Te Papa has announced this week that they will be putting part of their national collection online for free download.
30,000 high-quality, high-resolution images are now available for free download and reuse from Te Papa's Collections Online website.
The collection is fascinating; one of my favorite things is this sturdy woolen three-piece Castaway suit. Made in New Zealand from a very hefty woolen (possibly Harris Tweed).
I love the fact that it was a three piece, almost as mad as Robert Falcon Scott taking his dinner jacket to Antarctica. Apparently the garish design was to deter looters pillaging the supplies.
Robert Falla, director of the Dominion Museum in 1947, brought it back to New Zealand from an abandoned relief depot on the Snares Islands.

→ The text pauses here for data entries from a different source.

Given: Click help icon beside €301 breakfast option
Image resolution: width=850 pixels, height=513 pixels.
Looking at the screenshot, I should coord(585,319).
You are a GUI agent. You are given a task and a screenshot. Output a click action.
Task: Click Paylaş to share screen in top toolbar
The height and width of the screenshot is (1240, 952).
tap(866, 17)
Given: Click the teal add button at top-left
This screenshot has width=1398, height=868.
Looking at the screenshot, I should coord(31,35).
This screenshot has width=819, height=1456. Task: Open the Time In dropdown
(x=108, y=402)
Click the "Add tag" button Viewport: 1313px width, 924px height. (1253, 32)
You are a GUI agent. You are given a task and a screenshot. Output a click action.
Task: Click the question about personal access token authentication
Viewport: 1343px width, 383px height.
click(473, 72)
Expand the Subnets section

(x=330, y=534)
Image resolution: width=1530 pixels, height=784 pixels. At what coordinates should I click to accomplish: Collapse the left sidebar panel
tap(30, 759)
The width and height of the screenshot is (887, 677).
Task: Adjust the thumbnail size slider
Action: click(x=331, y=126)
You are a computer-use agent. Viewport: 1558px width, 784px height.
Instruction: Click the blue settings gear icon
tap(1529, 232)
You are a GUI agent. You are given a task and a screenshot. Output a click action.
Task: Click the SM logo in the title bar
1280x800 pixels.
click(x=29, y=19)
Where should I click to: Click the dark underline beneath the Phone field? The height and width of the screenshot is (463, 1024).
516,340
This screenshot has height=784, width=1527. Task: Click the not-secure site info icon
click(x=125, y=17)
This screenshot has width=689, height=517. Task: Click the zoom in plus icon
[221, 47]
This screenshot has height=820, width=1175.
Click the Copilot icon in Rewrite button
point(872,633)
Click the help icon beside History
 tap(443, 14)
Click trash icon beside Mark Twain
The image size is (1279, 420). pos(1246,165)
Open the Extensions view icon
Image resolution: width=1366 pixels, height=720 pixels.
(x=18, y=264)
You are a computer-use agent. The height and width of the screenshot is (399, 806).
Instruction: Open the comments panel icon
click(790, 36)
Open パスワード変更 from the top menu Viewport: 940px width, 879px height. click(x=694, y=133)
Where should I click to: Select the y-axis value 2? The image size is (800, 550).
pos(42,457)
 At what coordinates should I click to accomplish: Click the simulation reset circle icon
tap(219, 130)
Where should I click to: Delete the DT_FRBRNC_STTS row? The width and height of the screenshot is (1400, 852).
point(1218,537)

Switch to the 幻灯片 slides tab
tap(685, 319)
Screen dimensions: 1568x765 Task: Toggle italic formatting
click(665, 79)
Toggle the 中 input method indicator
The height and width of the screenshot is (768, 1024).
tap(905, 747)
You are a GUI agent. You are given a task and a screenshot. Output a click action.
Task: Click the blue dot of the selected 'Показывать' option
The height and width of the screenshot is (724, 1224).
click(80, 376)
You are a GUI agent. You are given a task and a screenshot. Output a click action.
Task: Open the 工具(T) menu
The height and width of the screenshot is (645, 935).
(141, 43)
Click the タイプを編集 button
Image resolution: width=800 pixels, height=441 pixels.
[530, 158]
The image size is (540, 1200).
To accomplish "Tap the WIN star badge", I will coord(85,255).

The Snares lie southeast of New Zealand and were one of several sub Antarctic islands that once housed relief depots. Each relief depot was placed on the Great Circle shipping route, the path often used in the nineteenth and early twentieth centuries to sail from Australia to Europe.
Crews were sometimes shipwrecked and stranded on cold, uninviting southern islands for months waiting rescue; there was no GPS or Sat Nav in those days so the depots held guns for hunting, food, blankets, and clothing, and were places of hope in times of trouble.
Eventually radio communications improved and the Great Circle route and the relief depot service were abandoned in 1927.